Corporate mergers and acquisitions of the new companies has dominated the agenda in the web hosting industry since January 2006. The large investment flew to web hosting business after an year of standstill. The web site analysts Netcraft reports that while most of the deals have been led by private investors, some companies like GoDaddy and Hostopia are planning to Initial Public Offerings.
We’ve seen that business sees mergers and acquisitions as a key step to the growth. But what is the customers’ perspective? Does the large investment bring a knowledge that would increase a customer satisfaction?
According to Hillary Stiff of Cheval Capital “The acquisition market is heating up”. Cheval Capital is an Alexandria, Virginia based investment banking company, focused on web hosting industry.

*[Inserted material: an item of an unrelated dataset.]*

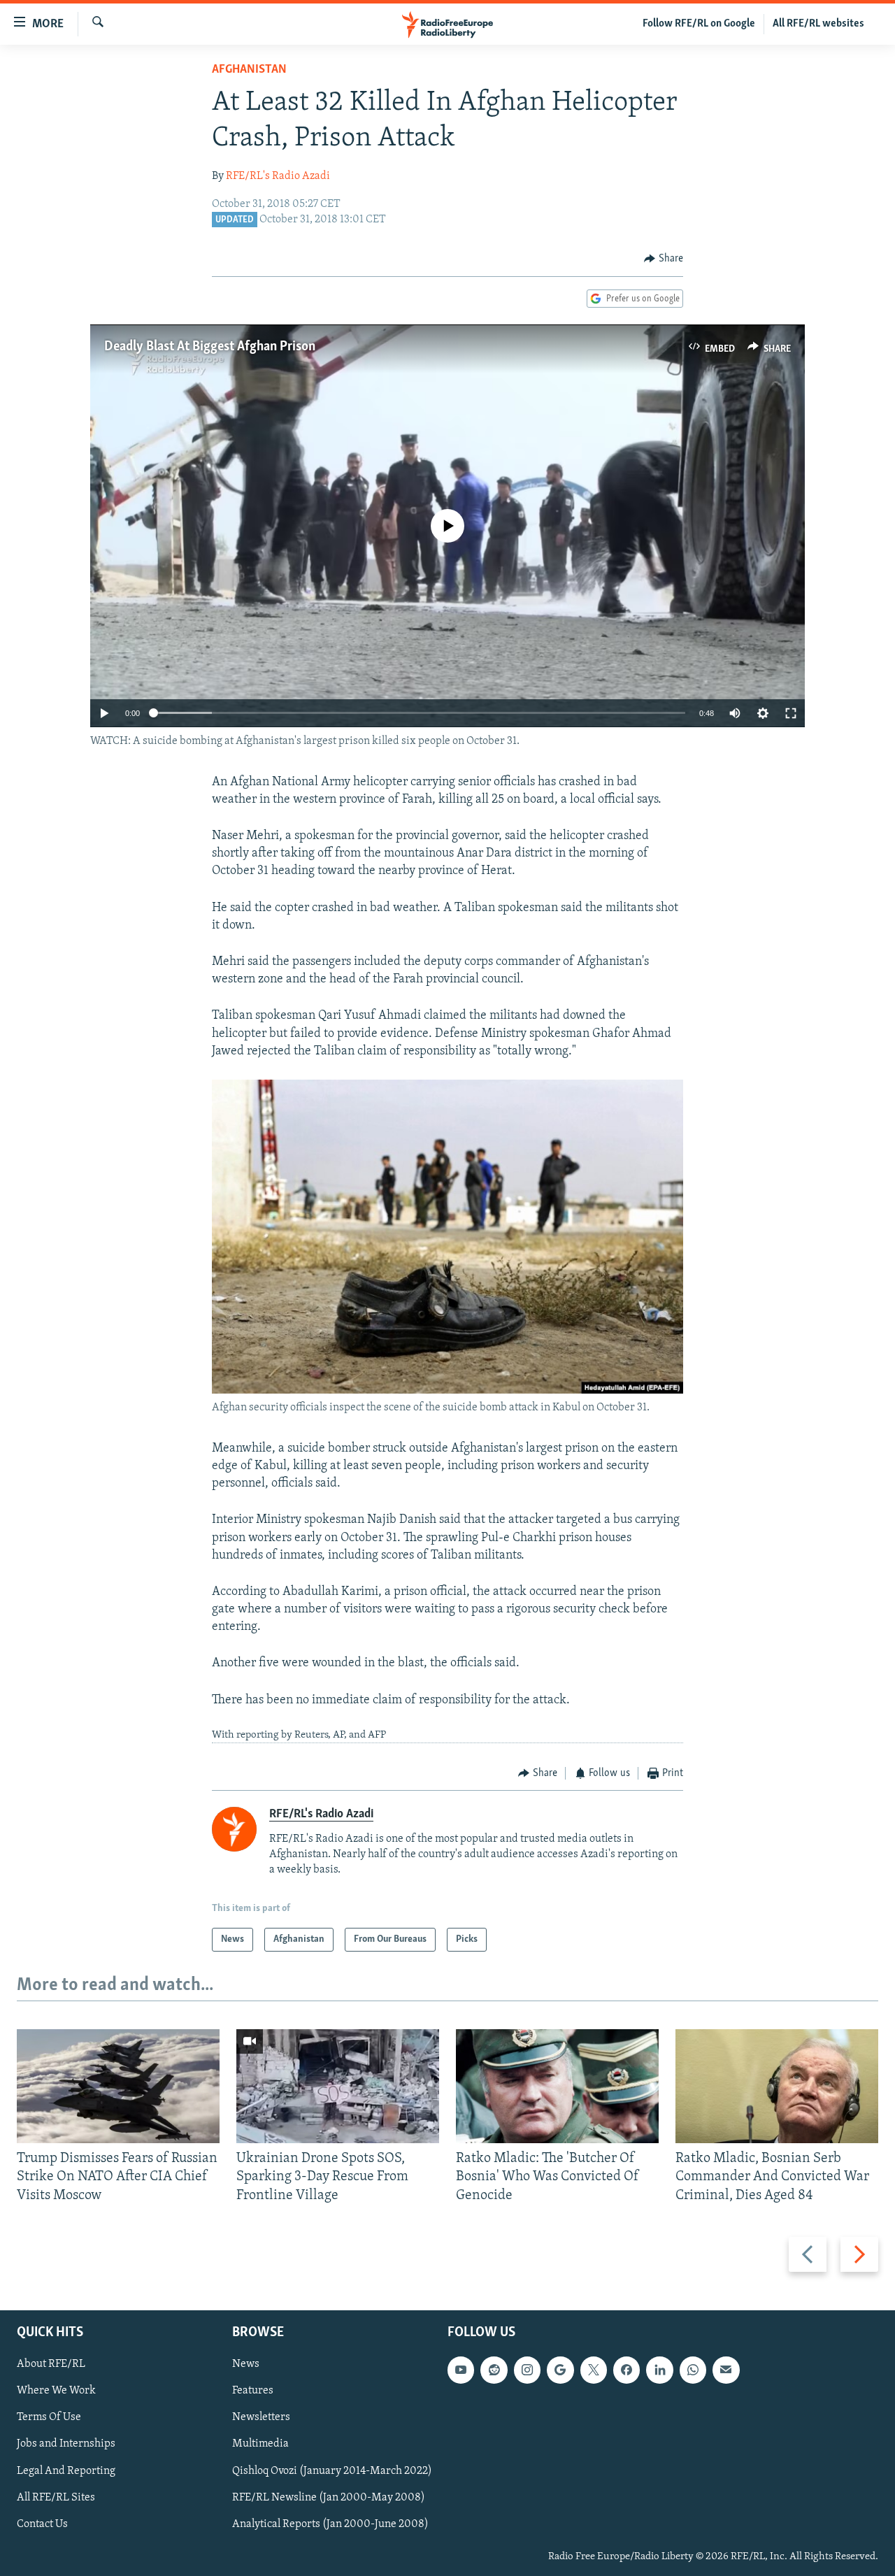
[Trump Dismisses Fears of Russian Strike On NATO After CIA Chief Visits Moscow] (118, 2086)
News (245, 2364)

The company’s analysis show that it is getting harder for businesses to get new customers so those involved in web hosting business are looking to buy companies.
The other investment firm, DH Capital LLC said that the number of companies who are looking to buy a web hosts is increasing. The company analysts explain that debt is returning to the market and there are “more and more exit strategies for capital in this sector”.
Both investment companies say they arranged about 40 mergers and acquisitions during 2006.
Endurance International has been the most active buyer in the web hosting industry. The company took control over 27 different shared web hosting companies within the last 4 years. The company is backed by a fund with $1 billion in assets. It bought FreeYellow, Virtual Avenue, HyperMart and FatCow.
Those who want to sell their web hosting business can expect to receive no more than 1.5 times of the host’s annual revenue. Two years ago however the owners of web hosting companies would expect to sell their business at 6 times their annual revenue.
There are many reasons web hosting companies to loose their value. One of them is the increased number of so-called “hosting businesses” worldwide. The market has been flooded by “one server shared hosts” who claim they provide “the best service”. The tough competition and the increased costs of doing business make many of the bigger companies to buy smaller hosting entities. That’s why it is sometimes cheaper to pay for a server with 300 customers than to get 300 sign-ups on the market.
Most of the smaller web hosts say that their can continue its growth within the next years and that selling at “1.2 times annual revenue” is unacceptable. At the same time they can easy loose their customers and their value in favour of bigger market players.
Investment companies that work in the field of web hosting industry warn that most middle sized web host do not keep records on their financial activities and that lowers their value.
In the middle of the big merger times, smaller hosts have a hard choise to make. They have to be very precise in their estimates if they can stay on the market and to be competitive enough or to sell for a cents.
My advice is not cell if you are sure you can serve your customers! Web hosting industry is still place where real people do job for other real people! So if you can persuade others that your web hosting services are good, you don’t need to sell only because there are others who made the decision that it was easy to buy than to create a hosting company.